§ Records for the task:
------------------------------

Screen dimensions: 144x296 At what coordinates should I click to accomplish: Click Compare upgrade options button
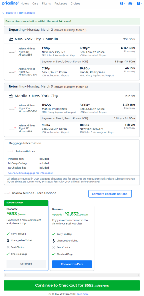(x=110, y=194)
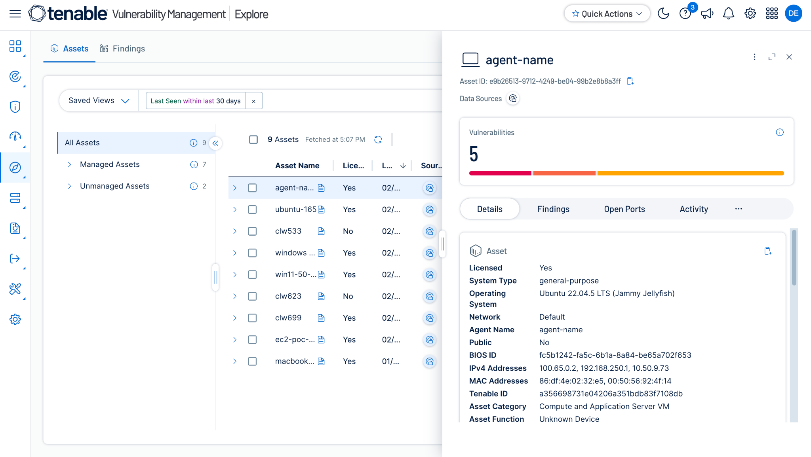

------------------------------

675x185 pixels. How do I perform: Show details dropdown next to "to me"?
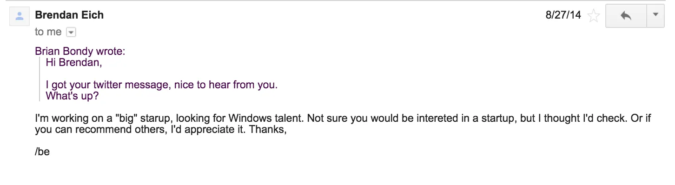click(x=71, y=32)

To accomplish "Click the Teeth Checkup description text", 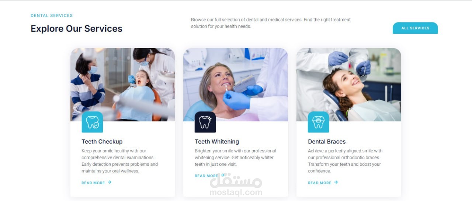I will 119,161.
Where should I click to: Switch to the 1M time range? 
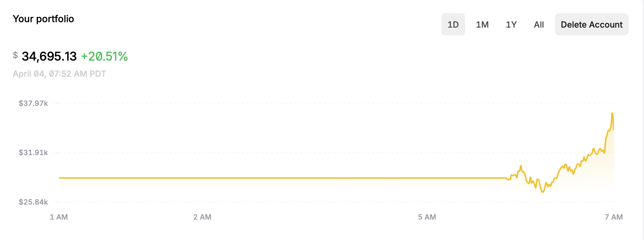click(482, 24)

------------------------------

§ What is asked:
Rewrite the listing from the line with "Screen dimensions: 144x296" up to and including the line with "(x=110, y=194)", swapping "Compare" for "Review" and keeping everything else the same. Leave the pictures out.

§ Result for this exercise:
Screen dimensions: 144x296 At what coordinates should I click to accomplish: Click Review upgrade options button
(x=110, y=194)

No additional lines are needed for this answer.